En un año donde la coctelería sigue evolucionando hacia experiencias más focalizadas y rituales específicos, este formato llega como una bocanada de aire fresco (y con burbujas). No se trata de un wine bar ni de un bar de cocteles clásicos: el centro de la escena es la copa de champagne, ya sea un brut nature, un rosé o un vintage, acompañado de una selección cuidada de bites y una atmósfera que invita a quedarse un rato largo.

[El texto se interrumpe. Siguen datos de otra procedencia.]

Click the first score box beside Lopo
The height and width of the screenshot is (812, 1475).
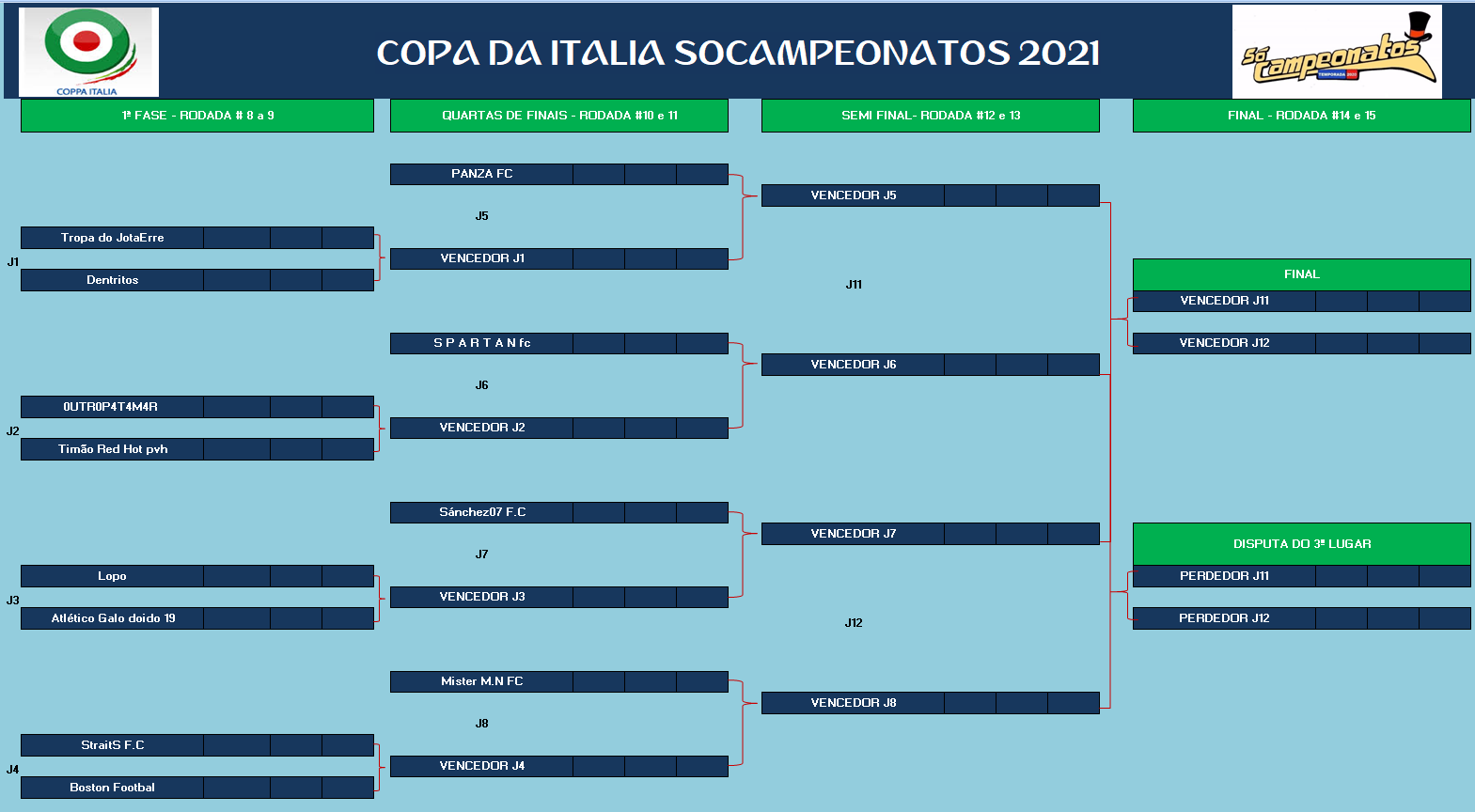(x=237, y=576)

Según lo que se ve en las grandes capitales, estos lugares suelen funcionar como punto de encuentro para after work, primeras copas de la noche o incluso como destino principal para quienes quieren algo más sofisticado pero sin caer en el formalismo de un restaurante. En Buenos Aires, donde siempre supimos reversionar las modas globales con nuestro toque canchero, la apuesta parece ir por el mismo lado: mesas altas, buena iluminación, playlists que van del jazz al indie y bartenders que saben contar la historia de cada etiqueta.
El desembarco de este concepto responde a un movimiento más amplio en la vida nocturna porteña. Después de años de protagonismo de los cócteles de autor y las cervezas artesanales, parece que volvemos a valorar lo clásico pero con una vuelta de tuerca: beber menos pero mejor, compartir una botella entre amigos y convertir la salida en un momento más conversado y menos caótico. En Palermo, Recoleta y algunos rincones de San Telmo ya se siente el pulso de esta tendencia.
Desde el punto de vista del bartender, es un formato que permite educar al público en un producto que todavía genera cierto respeto o distancia para muchos. Una buena copa de champagne no necesita complicarse con tragos elaborados: su complejidad está en la copa misma. Y eso, en una ciudad que ama salir a tomar algo, es un gancho poderoso.
Lo interesante es cómo se cruza con la cultura local del “vamos a tomar una copa”. En lugar de empezar la noche con un fernet o un gin tonic, cada vez más grupos eligen arrancar con burbujas. Es un cambio generacional: los que hoy tienen entre 25 y 40 años crecieron con más acceso a vinos y espumantes de calidad y lo están llevando a la barra.
Si bien todavía es temprano para hablar de una explosión, todo indica que 2026 va a ser el año en que los Champagne Bars se consoliden como una opción fija en la rotación de salidas. Ya no es solo para ocasiones especiales; se está transformando en un plan más de la semana, como ir a una cervecería o a un bar de vinos.
Para quienes ya están ansiosos por probarlo, la recomendación es simple: busquen lugares que pongan el foco en la selección de productores pequeños, que ofrezcan copas a precios razonables y que entiendan que la noche porteña se trata de pasarla bien sin postureo. Porque al final, eso es lo que siempre nos gustó: juntarnos, charlar y brindar con algo rico en la mano.
La tendencia global ya está acá. Ahora falta ver cómo la hacemos nuestra. Y todo indica que, como siempre, lo vamos a hacer con estilo propio.